Project 5
Overview
This project was all about Diffusion and the neural network implementation, UNet, which allows us to denoise an image of random noise into an actual image.
Project 5A
Overview
The first part of the project uses the DeepFloyd model's parameters and implementation to make our own denoisers and also do different things with these denoisers. The focus here is to rebuild the sampling model using the already trained model. Throughout this project, I always reseed with seed=1729 before running any sampling/random process.
1.0: Using DeepFloyd
Approach
For this first section, we only had to make a prompt and obtain its text embedding, which the DeepFloyd model also provides, and sample the model for the following images. The prompts used are: “an oil painting of a snowy mountain village", “a man wearing a hat", and “a rocket ship". The model has two parts: the first one samples the image and the second one upsamples the output of the first part since this output is only 64 x 64 pixels. Furthermore, by increasing the number of steps that the model can perform in the sampling and upsampling process, the better/more detailed images it can generate. This can be seen in the rocket images where the number of inference steps is 50.
Results
I made both images appear to have the same size but notice that the pictures on the left are more pixelated; these are the ones that were not upsampled.
an oil painting of a snowy mountain village
a man wearing a hat
a rocket ship (20)
a rocket ship (50)
1.1: Forward Process
Approach
For this section, we implement the noising function which adds a certain amount of noise to an image. The scaling is determined by already trained parameters in the DeepFloyd model. The formula for this is: \[ x_t = \sqrt{\overline{\alpha}_t} \, x_0 + \sqrt{1- \overline{\alpha}_t} \, \epsilon \qquad \epsilon \sim \mathcal{N}(0,1) \]
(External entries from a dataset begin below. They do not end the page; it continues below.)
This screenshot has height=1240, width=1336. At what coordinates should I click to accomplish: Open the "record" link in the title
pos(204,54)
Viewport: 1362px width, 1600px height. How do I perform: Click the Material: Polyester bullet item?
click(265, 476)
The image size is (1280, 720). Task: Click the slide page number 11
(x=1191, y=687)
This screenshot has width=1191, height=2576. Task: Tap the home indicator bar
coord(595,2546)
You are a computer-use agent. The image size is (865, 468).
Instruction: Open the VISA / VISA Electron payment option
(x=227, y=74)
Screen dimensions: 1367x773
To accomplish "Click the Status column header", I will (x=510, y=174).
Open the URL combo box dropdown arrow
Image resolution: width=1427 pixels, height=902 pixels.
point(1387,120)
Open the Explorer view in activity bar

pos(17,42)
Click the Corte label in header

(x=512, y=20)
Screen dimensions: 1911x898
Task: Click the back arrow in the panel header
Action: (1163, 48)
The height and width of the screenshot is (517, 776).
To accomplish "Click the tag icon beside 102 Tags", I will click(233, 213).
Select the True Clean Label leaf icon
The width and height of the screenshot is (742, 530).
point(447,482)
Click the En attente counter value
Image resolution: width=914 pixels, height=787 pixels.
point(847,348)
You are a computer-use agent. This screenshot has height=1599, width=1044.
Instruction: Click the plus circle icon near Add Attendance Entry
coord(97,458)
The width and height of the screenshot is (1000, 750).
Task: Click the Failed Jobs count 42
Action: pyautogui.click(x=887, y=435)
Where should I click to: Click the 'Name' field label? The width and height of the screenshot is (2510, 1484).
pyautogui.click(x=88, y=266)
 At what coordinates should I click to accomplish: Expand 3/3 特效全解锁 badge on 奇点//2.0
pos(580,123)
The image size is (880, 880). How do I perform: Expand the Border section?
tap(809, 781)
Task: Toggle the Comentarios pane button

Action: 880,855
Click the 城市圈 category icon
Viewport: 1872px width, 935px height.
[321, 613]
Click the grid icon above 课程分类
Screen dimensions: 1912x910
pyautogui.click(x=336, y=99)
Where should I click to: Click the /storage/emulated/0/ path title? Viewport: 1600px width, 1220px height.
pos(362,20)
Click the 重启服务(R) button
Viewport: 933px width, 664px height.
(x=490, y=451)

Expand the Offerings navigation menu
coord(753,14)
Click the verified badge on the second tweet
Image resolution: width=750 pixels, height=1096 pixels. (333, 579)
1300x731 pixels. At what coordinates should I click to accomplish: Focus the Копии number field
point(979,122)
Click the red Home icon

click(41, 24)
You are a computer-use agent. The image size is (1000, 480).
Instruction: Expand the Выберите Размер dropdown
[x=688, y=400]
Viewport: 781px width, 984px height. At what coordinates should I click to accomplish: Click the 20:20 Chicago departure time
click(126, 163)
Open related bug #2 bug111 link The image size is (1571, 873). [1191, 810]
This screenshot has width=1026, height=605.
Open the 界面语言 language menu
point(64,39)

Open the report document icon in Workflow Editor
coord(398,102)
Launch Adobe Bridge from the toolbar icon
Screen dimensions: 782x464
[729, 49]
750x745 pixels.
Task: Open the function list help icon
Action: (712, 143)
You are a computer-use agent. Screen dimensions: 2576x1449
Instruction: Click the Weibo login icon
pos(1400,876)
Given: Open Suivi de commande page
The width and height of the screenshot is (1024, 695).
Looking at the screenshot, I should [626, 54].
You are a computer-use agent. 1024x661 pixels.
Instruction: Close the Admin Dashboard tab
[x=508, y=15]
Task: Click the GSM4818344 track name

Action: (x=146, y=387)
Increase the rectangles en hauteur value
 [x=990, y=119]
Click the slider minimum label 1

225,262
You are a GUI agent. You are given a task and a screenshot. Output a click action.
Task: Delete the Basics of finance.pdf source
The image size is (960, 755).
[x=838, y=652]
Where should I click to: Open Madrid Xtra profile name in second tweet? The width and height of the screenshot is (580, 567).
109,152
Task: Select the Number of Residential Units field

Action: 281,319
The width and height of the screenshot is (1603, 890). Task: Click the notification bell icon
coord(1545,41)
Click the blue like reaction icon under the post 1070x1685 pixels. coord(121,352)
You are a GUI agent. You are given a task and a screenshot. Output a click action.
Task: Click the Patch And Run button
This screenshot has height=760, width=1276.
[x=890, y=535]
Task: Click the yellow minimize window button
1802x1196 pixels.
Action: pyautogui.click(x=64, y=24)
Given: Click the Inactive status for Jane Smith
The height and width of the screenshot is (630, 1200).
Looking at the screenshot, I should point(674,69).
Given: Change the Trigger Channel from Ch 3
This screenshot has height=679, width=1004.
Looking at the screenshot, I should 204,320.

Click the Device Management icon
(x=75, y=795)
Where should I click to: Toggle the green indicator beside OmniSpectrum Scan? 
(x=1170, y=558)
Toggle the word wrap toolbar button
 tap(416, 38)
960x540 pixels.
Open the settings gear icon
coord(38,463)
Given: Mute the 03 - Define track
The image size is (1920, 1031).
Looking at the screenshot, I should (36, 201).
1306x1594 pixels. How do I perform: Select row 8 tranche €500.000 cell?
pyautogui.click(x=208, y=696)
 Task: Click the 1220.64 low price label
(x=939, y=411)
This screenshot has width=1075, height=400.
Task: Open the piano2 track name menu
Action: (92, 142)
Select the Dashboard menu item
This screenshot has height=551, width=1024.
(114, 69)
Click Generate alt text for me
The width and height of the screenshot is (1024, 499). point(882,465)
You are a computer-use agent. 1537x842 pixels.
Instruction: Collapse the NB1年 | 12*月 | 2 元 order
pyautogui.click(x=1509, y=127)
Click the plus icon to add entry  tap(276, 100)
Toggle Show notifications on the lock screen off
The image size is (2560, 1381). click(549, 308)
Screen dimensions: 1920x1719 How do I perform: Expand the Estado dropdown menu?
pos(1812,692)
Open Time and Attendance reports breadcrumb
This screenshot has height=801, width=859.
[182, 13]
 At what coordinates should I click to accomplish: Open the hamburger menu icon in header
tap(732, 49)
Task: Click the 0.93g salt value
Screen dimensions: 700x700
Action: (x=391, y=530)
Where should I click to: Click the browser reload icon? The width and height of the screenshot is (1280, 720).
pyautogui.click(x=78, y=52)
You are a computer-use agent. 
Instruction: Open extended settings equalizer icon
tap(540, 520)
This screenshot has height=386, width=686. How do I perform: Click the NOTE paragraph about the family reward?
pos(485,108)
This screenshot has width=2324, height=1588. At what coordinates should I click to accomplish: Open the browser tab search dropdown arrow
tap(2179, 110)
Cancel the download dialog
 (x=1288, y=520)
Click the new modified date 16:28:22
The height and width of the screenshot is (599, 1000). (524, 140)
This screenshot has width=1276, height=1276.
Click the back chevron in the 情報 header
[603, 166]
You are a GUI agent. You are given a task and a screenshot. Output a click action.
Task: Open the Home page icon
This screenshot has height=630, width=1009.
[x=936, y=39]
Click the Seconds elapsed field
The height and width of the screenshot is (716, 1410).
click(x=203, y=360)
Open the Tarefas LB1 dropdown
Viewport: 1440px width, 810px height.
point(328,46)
where \(t\) can go from 1 to 1000, and a higher \(t\) corresponds to a noiser image. Using the provided test image, add noise for \(t = 250, 500, 750\).
Results
1.2: Classical Denoise
Approach
Usually, we would denoise a picture by applying a Gaussian blur filter (low pass filter with kernel size 7 and sigma 2) to the image. We do this because noise tends to be high frequency, so it gets filtered out whenever we apply this blur. Below are the results.
Results
1.3: One-Step Denoise
Approach
The denoising done previously is not very good, so let's use the Diffusion model. The Diffusion model can predict the amount of noise in the image so that it can be removed. This is where the UNet, the main neural network component/architecture, of the model resides. It was trained so that it can predict the noise in an image given the noisy image and the current time step \(t\). This uses the same formula as 1.1, but we solve for \(x_0\), so we have \[ \hat{x}_0 = \frac{1}{\sqrt{\overline{\alpha}_t}} (x_t - \sqrt{1- \overline{\alpha}_t} \, \hat{\epsilon}) \] where \(\hat{\epsilon}\) is the predicted noise in the image. Notice that this will be an approximate image since the model is making a prediction. This can be seen below where the original noisier image looks very different to the original. However, the model removed the noise a lot better than Gaussian blurring did.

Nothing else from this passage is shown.